The three monoclonal antibodies that comprise ZMapp (called c13C6, c2G4, and c4G7) were produced by immunizing mice with a recombinant vesicular stomatitis virus in which the glycoprotein was replaced with that from Ebola virus. Antibodies that bound the viral glycoprotein and protected mice from infection were identified, and three were made to resemble human antibodies and produced in tobacco plants. Ecco Zmapp!
Embedded in the membrane of the filamentous Ebola virus particle are many copies of the glycoprotein, seen as club-shaped spikes in the image to the right (image credit: ViralZone). The viral glycoprotein is essential for entry of the virus into cells. The antibodies in ZMapp are directed against the viral glycoprotein.
To determine how the antibodies bind the virus particle, they were individually mixed with purified Ebola virus glycoprotein, and the structures were determined by electron microscopy and image reconstruction. The results, shown in the illustration, indicate precisely where each antibody binds to the Ebola virus glycoprotein. The individual antibodies colored red (c2G4), yellow (c4G7), and purple (c13C6) are bound to a single Ebola virus glycoprotein in white, with the viral membrane below (Image credit).
The structures reveal that c13C6 (purple) binds at the tip of the viral glycoprotein, perpendicular to the plane of the viral membrane. The other two antibodies (red, yellow) bind at the base of the viral glycoprotein. Their binding sites overlap but are not identical (the Ebola virus glycoprotein is a trimer, and in the image, the yellow and red antibodies are shown binding to different subunits for clarity). Two other antibodies that block Ebola virus infection also bind at the base of the glycoprotein.

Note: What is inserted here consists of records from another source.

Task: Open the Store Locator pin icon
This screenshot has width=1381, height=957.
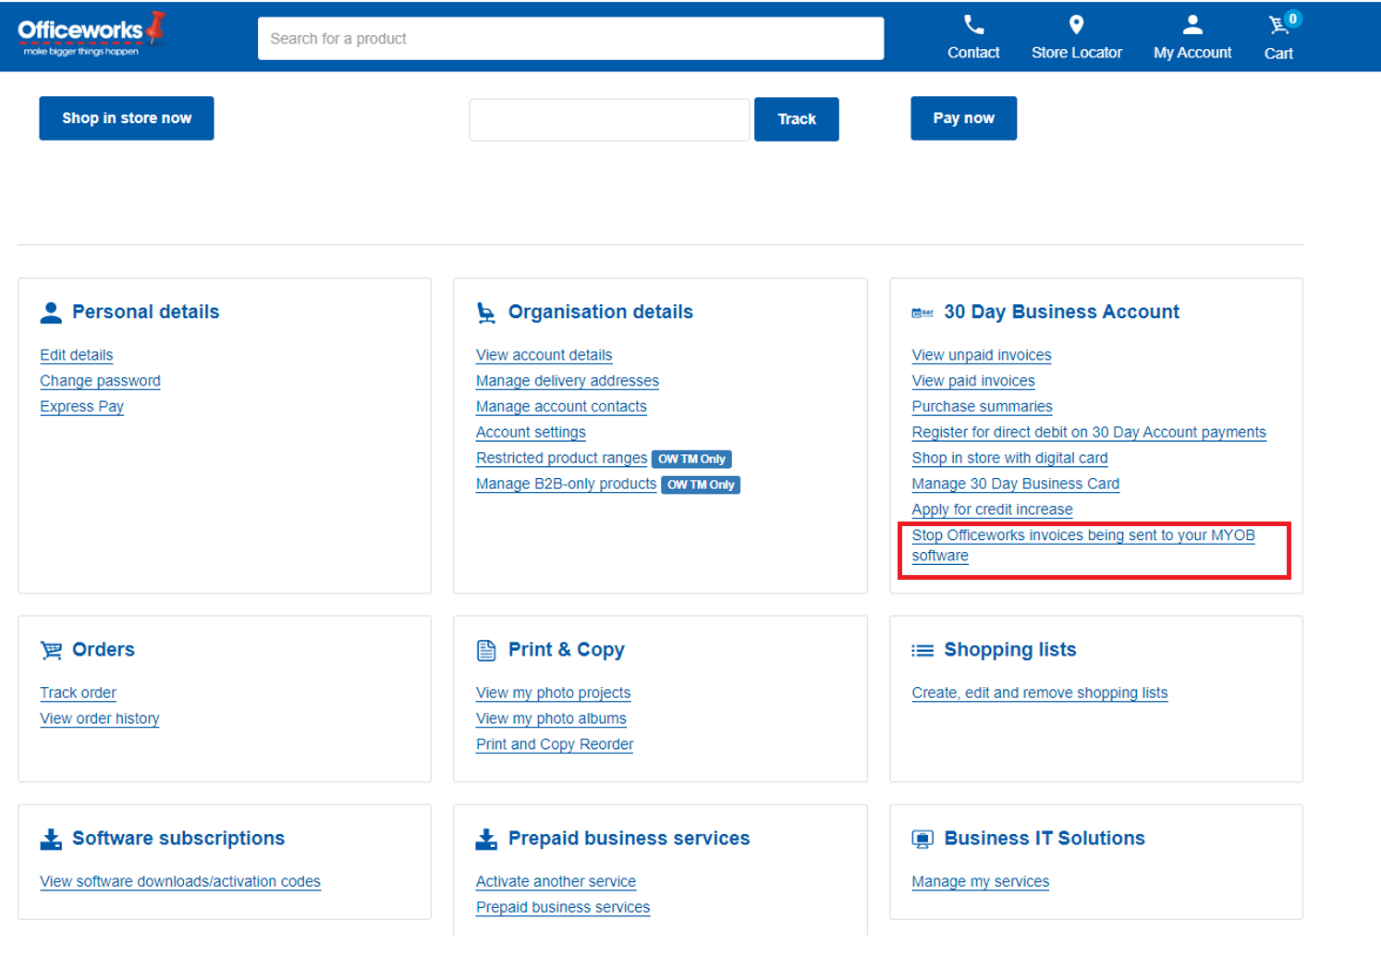Action: (x=1076, y=25)
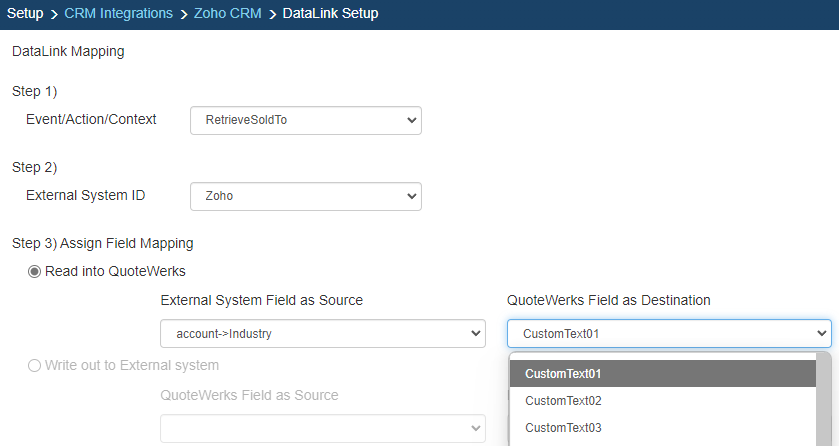Viewport: 839px width, 446px height.
Task: Click the arrow on the RetrieveSoldTo dropdown
Action: pyautogui.click(x=411, y=121)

Antibody c13C6, which binds to the tip of the viral glycoprotein, does not neutralize viral infectivity. Nevertheless, it can protect animals from Ebola virus infection. This observation suggests that the c13C6 antibody may work in concert with complement, a collection of serum proteins, to block virus infection. It is not known why c13C6 antibody is non-neutralizing, but one possibility is that it binds to a part of the viral glycoprotein that is removed by an endosomal protease, cathepsin, before receptor binding in late endosomes.

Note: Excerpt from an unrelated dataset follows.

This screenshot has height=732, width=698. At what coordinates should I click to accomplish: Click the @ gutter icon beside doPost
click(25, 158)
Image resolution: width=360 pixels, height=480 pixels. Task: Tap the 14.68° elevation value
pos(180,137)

Antibodies c2G4 and c4G7, which bind to the membrane-proximal part of the viral glycoprotein, neutralize viral infectivity. How they do so is not known, but one possibility is that they prevent structural changes of the viral protein that are essential for the fusion with the endosomal membrane, a process that delivers the viral nucleic acid into the cell cytoplasm.
These studies reveal two general areas of the Ebola virus glycoprotein that are important targets for antibodies that protect animals from Ebola virus infection. Those directed at the base of the glycoprotein neutralize infectivity while those that bind the tip do not. This information can now be used to isolate additional antibodies that bind either site. These can be used in animal protection studies to design mixtures that are even more potent than ZMapp.